A clinical trial is a research study that tests new medical treatments, drugs, devices, or procedures to determine their safety and effectiveness. Trials are carefully designed and monitored to protect participants while advancing medical knowledge.
Is it safe to participate?
Clinical trials follow strict safety guidelines and ethical standards. Trials must be reviewed and approved, and participants are closely monitored by medical professionals throughout the study. You can withdraw at any time if you choose.
Will I be compensated?
Many clinical trials offer compensation for your time, travel expenses, and inconvenience. The specific compensation varies by study and will be discussed during the screening process. All study-related medical care is typically provided at no cost to participants.
Will I receive a placebo instead of treatment?
When effective treatment exists, participants typically receive either the standard treatment plus the study intervention, or the standard treatment plus placebo. You would not be denied effective care.
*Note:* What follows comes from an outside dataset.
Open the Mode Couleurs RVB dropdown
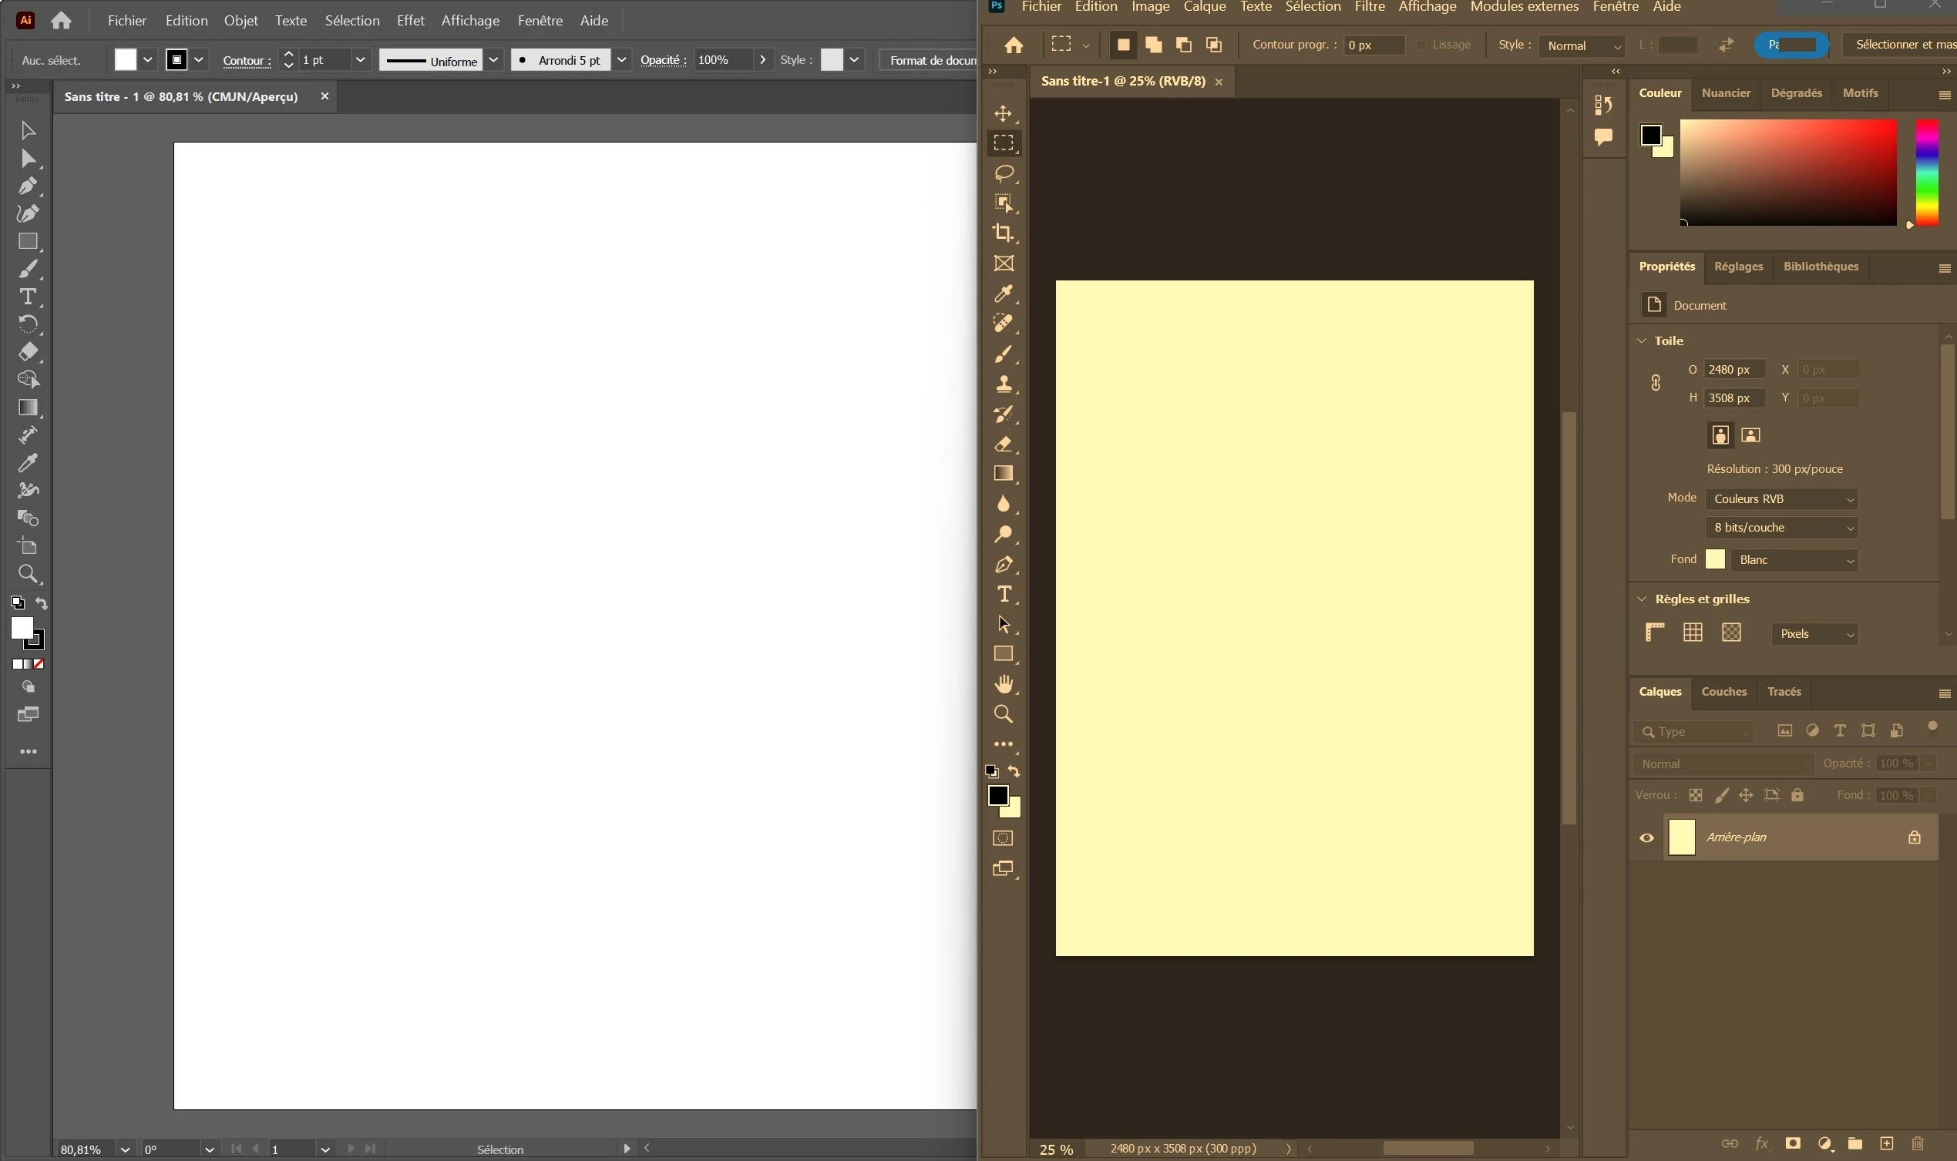 (x=1781, y=499)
Placebos are primarily used when no proven treatment is available, or in addition to standard care. Your trial consent form will clearly explain what treatments you may receive.
Can I leave a trial if I change my mind?
Absolutely. Participation in clinical trials is completely voluntary. You have the right to withdraw from the study at any time, for any reason, without penalty or loss of benefits to which you are otherwise entitled.
How long does a clinical trial last?
Trial duration varies widely depending on the study design and purpose. Some trials last just a few weeks, while others may continue for months or years. The study coordinator will provide specific timeline information during your screening call.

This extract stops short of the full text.